Thomas Weisel Partners Group, Inc.
- Company type: Subsidiary
- Industry: Financial services
- Founded: 1999
- Headquarters: San Francisco, California
- Key people: Thom Weisel, Chairman and CEO
- Parent: Stifel Financial
- Website: www.tweisel.com

= Thomas Weisel Partners =

U.S. growth focused investment banking firm

Thomas Weisel Partners Group, Inc., also known as TWP or Weisel, is a U.S. growth focused investment banking firm headquartered in San Francisco, California.

The firm was launched in January 1999 by Thom Weisel and other personnel from the former Montgomery Securities. In 1997, Thom Weisel helped to orchestrate a $1.3 billion acquisition of Montgomery Securities by NationsBank. The following year, however, NationsBank acquired BankAmerica Corp, which itself had acquired Technology-based rival Robertson Stephens. A culture clash and fight for control ensued at the newly combined investment banking units of what is now known as Banc of America Securities. In the process, senior bankers from Montgomery Securities secured backing from the Silicon Valley Venture Capital community and left to form their own venture: Thomas Weisel Partners.

Thomas Weisel Partners, heavily focused on technology, prospered during the dot-com rise that peaked in its early years. The firm, however, hit turbulent times as technology saw a tremendous downturn. Bolstered by diversification into areas such as healthcare and consumer products, however, the firm survived and continued to operate independently. In search of additional capital, the firm made its debut on the NASDAQ on February 2, 2006 under the symbol TWPG.

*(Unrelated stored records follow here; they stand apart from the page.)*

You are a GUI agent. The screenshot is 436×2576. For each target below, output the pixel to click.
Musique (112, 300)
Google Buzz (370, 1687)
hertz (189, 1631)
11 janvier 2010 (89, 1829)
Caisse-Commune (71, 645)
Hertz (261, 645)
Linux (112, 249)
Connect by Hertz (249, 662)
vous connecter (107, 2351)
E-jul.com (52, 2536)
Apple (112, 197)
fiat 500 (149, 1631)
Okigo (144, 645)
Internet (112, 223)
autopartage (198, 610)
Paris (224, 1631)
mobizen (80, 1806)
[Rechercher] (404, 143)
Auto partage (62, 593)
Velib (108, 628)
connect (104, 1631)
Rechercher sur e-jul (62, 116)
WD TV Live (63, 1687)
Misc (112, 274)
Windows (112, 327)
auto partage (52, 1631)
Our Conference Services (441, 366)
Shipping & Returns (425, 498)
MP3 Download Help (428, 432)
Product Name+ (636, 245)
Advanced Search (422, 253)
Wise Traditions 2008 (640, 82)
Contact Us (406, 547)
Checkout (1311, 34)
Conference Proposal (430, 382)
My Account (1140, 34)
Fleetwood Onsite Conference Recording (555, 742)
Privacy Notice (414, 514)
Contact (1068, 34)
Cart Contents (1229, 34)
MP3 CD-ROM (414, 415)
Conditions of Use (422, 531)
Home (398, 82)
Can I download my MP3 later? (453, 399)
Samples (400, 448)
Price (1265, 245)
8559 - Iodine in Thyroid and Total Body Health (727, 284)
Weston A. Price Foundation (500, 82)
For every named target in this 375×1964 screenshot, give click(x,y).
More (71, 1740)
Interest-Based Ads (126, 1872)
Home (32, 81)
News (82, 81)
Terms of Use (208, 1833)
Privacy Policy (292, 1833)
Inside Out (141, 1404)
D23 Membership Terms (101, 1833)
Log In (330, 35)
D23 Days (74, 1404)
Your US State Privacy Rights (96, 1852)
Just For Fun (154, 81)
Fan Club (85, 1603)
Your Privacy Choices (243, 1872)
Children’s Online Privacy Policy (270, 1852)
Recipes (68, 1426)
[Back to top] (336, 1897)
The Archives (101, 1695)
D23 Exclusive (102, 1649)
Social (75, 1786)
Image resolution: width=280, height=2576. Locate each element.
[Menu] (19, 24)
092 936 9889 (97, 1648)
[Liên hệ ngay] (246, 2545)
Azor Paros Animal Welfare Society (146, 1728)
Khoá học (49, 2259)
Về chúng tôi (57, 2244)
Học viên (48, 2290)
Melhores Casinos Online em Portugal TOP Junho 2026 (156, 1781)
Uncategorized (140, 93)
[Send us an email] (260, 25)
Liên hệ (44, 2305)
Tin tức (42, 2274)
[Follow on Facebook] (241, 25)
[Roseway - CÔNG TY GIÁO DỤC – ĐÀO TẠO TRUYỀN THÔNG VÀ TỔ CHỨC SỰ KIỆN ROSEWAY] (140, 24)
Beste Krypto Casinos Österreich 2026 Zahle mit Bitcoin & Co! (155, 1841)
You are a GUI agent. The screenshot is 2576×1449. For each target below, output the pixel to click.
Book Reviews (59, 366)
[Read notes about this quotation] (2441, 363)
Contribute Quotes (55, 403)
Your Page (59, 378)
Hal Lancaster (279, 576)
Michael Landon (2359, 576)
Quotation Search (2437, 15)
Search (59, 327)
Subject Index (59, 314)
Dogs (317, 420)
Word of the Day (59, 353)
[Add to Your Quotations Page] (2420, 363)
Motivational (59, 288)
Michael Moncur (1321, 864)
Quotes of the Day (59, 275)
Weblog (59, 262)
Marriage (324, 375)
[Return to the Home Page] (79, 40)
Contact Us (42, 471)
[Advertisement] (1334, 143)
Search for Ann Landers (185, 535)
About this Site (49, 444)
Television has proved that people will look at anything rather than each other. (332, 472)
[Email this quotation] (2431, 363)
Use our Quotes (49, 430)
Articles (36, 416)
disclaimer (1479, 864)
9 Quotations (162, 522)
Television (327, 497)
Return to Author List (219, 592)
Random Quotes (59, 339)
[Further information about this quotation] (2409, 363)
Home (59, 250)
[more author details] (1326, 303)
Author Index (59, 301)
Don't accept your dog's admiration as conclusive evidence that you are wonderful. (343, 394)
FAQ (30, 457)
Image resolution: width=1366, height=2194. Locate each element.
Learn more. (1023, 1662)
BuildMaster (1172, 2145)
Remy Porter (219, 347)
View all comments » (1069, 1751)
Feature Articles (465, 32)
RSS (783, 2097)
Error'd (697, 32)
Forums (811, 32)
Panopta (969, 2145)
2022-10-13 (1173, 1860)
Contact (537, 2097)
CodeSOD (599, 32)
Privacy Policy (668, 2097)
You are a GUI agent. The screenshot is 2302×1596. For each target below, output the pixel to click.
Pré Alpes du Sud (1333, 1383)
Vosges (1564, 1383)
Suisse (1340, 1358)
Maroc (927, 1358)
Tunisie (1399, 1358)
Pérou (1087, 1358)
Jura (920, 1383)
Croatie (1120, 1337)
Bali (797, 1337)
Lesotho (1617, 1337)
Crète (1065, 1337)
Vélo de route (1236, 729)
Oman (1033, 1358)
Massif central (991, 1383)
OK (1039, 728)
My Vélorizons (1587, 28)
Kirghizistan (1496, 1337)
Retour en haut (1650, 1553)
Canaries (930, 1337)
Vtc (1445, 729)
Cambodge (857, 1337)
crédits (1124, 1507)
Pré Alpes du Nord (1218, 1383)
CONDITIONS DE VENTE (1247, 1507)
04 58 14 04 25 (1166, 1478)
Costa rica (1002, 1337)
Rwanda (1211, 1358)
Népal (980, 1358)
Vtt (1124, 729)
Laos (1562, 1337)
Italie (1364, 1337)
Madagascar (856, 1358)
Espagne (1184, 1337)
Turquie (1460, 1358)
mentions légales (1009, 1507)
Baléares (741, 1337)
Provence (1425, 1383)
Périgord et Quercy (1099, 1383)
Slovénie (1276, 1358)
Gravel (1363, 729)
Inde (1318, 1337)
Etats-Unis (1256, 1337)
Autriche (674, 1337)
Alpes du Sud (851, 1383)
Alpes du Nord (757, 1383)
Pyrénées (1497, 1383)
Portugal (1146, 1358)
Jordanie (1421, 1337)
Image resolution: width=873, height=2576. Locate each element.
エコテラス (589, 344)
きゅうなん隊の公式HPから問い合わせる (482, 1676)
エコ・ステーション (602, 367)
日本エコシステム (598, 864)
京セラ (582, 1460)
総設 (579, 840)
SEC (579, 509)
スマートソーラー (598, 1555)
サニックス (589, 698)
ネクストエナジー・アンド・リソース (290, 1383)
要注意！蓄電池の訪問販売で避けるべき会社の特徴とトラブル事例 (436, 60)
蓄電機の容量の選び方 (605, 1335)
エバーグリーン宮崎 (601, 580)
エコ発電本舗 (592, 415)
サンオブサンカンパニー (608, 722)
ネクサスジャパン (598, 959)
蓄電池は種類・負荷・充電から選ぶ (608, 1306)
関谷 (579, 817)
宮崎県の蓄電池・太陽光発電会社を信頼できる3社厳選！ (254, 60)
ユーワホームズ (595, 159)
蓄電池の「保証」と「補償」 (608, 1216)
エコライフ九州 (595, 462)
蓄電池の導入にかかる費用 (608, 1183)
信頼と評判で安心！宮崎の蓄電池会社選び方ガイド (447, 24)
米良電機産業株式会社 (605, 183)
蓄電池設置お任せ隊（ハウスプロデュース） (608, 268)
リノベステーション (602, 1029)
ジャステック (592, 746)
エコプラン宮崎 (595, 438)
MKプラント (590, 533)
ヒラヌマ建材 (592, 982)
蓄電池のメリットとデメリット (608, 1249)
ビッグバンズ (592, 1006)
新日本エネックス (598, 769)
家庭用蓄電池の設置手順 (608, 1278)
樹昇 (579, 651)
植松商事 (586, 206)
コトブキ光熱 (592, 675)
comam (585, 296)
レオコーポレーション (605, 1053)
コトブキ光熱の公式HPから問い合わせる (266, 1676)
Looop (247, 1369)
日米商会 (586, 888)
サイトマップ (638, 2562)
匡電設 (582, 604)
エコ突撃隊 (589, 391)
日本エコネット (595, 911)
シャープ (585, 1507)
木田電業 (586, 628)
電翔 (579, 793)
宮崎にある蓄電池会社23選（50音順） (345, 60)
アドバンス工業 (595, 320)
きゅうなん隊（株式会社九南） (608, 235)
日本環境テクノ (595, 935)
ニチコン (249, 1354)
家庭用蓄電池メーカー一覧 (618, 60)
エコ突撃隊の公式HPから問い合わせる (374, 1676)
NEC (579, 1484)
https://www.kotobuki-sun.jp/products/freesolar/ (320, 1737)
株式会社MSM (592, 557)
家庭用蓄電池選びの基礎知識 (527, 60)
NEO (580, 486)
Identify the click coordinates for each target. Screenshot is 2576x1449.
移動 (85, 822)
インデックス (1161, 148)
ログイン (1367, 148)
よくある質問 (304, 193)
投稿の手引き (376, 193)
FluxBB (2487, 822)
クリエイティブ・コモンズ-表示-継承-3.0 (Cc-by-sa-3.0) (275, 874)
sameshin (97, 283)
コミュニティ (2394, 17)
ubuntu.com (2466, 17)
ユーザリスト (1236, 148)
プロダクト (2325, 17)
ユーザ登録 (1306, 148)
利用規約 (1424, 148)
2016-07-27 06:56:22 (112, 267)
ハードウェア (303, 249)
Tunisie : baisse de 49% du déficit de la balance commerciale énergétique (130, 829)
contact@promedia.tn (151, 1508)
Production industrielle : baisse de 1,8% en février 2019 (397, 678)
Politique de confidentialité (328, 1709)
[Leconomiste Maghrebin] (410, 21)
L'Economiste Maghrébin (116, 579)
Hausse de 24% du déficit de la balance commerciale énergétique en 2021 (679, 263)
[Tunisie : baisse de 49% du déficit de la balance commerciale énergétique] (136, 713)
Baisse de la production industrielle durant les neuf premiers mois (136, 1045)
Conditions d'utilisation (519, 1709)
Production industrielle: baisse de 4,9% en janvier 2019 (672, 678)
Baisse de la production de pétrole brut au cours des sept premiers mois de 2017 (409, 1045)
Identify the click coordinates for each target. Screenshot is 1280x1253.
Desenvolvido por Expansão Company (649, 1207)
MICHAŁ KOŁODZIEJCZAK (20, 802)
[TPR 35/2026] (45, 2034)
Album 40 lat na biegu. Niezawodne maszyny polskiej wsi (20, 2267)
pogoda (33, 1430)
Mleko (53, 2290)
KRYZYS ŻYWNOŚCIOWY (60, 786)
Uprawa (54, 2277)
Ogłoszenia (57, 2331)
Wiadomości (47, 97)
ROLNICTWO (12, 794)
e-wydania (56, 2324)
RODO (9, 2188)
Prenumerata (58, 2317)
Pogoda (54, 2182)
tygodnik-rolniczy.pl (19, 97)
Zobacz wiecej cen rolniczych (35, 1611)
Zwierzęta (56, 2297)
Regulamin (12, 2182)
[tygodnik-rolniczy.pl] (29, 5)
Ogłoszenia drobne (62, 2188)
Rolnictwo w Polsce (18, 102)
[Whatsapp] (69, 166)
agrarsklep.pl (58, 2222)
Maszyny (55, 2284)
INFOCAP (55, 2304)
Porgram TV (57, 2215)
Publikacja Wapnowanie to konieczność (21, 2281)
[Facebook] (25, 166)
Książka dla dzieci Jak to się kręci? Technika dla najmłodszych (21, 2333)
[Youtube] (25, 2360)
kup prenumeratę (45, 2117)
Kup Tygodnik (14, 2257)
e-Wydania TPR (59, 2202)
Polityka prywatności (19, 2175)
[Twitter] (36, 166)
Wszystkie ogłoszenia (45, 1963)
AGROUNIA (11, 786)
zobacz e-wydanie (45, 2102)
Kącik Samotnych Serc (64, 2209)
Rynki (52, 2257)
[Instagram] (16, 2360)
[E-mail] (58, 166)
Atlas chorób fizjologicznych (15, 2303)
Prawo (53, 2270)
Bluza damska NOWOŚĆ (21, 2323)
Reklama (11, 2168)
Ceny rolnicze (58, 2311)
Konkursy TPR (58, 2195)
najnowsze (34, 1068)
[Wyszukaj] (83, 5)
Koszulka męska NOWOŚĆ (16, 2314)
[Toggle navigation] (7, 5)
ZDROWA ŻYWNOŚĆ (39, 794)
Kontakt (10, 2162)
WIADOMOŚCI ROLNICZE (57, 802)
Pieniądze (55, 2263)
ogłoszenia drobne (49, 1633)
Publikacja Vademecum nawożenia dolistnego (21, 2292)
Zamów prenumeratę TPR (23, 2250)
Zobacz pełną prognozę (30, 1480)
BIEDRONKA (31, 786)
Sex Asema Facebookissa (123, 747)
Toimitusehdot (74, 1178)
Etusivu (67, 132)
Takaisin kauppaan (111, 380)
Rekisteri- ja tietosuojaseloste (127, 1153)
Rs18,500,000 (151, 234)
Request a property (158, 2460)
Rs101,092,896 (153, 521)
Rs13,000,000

Following its acquisition of Westwind Partners that closed on January 2, 2008, the firm now offers a broad coverage platform across technology, media, healthcare, consumer products, energy, mining, and real estate. Equity and Debt underwriting and Merger and Acquisition advisory operations are supplemented by Research, Trading, Brokerage, and Asset Management units as the firm operates a full-service investment bank. Various divisions operate out of San Francisco, New York, Toronto, London, Baltimore, Zurich, Calgary, Montreal, Boston, Chicago, Cleveland, Denver, and Portland.

In 2010, Thomas Weisel announced its acquisition by Stifel Financial.